**BRANO DI TESTO:**

-*-*-

Ho parlato con dei medici, che stavano sulla piazza per aiutare, del dialogo coi cristiani. Nessuno di loro aveva problemi.

Mercoledì 2
E’ la giornata dell’attacco coi cavalli e i cammelli. Mubarak reagisce. In fratelli musulmani –che sono i più organizzati- aiutano i giovani a resistere sulla piazza, la folla ondeggia paurosamente. Per ore va avanti e indietro. I militari sembrano non sapere cosa fare e lasciano compiere l’attacco.
Intanto i giovani cominciano a parlare di “rivoluzione”, ripresi dai giornali. Da “movimento” si passa a “rivoluzione” sulle bocche di tutti. L’esercito fa sapere che non attaccherà i giovani. Il suo portavoce appare sulla piazza.
Lo Sheikh di al Azhar fa una dichiarazione in cui dice che: “l’islam considera la libertà come cosa sacra. Occorre difendere tutte le libertà. Condanna l’ingiustizia. L’islam è sempre con il popolo nelle sue legittime richieste di giustizia, di libertà, di buona vita. Sono molto felice del ruolo dell’esercito che sta con il popolo e che ha dichiarato che non può stare contro la volontà del popolo. Ogni azione che provochi versamento di sangue è condannata dalla sharia, davanti a Dio e davanti al popolo. Chiedo a tutte le forze politiche senza esclusione di iniziare un dialogo”. E così include anche i Fratelli musulmani.

Giovedì 3
Ci sono molti morti davanti al ministero dell’interno. Non mi muovo da casa.

Venerdi 4
Seconda dichiarazione dello Sheikh di al Azhar: “chiedo ai giovani di guardare al futuro, che vedo luminoso con voi e per voi. Voi siete il futuro. I giovani morti sono martiri”. È il primo a usare questa parola. Vado alla preghiera ad Al Azhar. Il predicatore di Stato non sa che posizione prendere, resta sul vago. Dopo la preghiera tutti i fedeli vanno di nuovo a Tahrir. Si aspetta per ore il discorso di Mubarak, che delude. È la sera delle scarpe. A quel punto la situazione appare bloccata. Ci si aspetta il bagno di sangue.

Seguono giorni di stallo.

Venerdi 11
Mubarak se ne va. Torno sulla piazza. È una festa! »

Davanti a questi fatti potremmo dire: “Noi che c’entriamo?” sono cose lontane e non ci riguardano, abbiamo i nostri problemi e di questi dobbiamo occuparci. Io però credo che nel nostro tempo la folla che cercava e chiedeva aiuto a Gesù non è solo quella del mio quartiere o al massimo della mia città. In un mondo globalizzato la dimensione nella quale la storia ci proietta è quella del mondo, e anche le folle del Cairo ci interpellano. Sono persone che cercano un futuro migliore e lo intravedono in ciò che per noi è scontato: libertà, democrazia, sviluppo economico e sociale. Non si può reagire a tutto ciò richiudendosi a riccio, per paura che venga intaccato il nostro benessere o la nostra tranquillità.

-*-*-

**COMPITO DA SVOLGERE:**
Rispondi a queste domande sul brano:
1. Che cosa fa sapere l'esercito mercoledì 2?
2. Quale parola lo Sheikh di al Azhar è il primo a usare venerdì 4?
3. Che cosa succede venerdì 11?
Le voci non servono per questo lavoro.

**DATI DISPONIBILI:**
-*-*-

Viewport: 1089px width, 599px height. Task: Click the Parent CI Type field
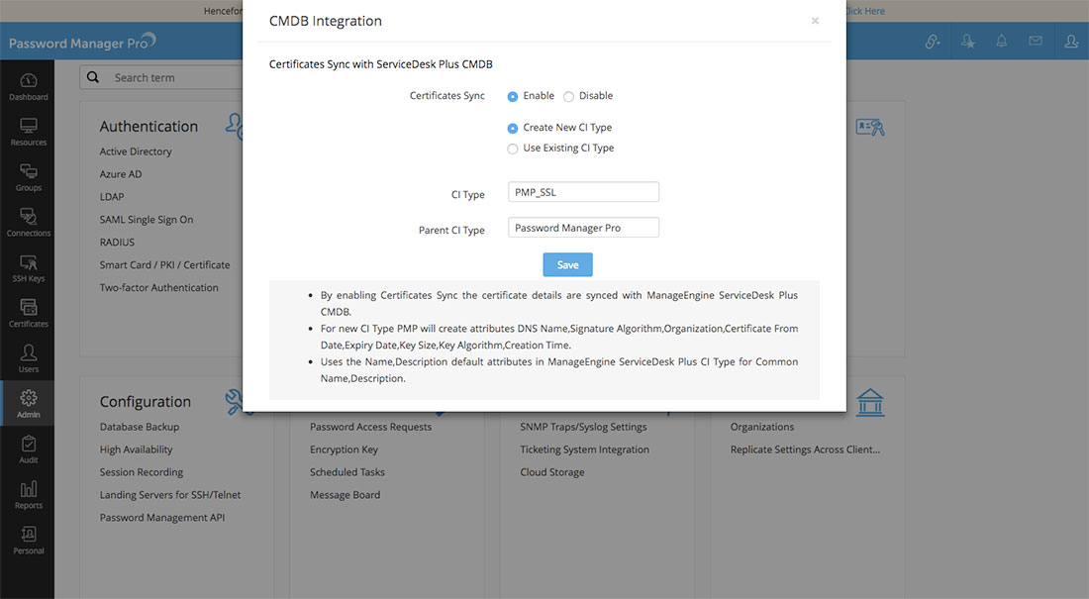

-*-*-

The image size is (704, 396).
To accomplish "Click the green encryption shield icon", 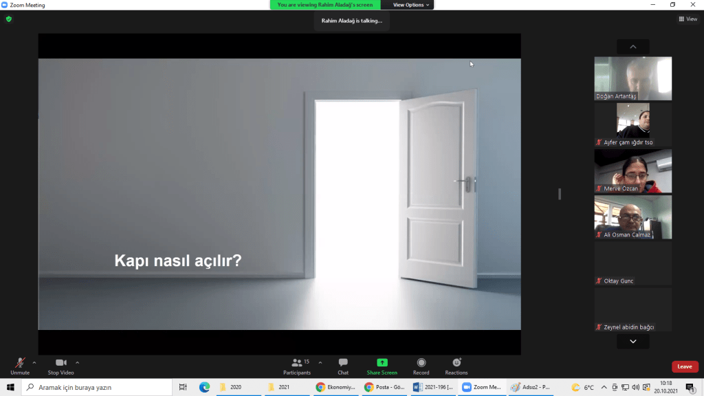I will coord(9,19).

-*-*-

**RISPOSTA AL QUESITO:**
1. Fa sapere che non attaccherà i giovani.
2. La parola "martiri".
3. Mubarak se ne va.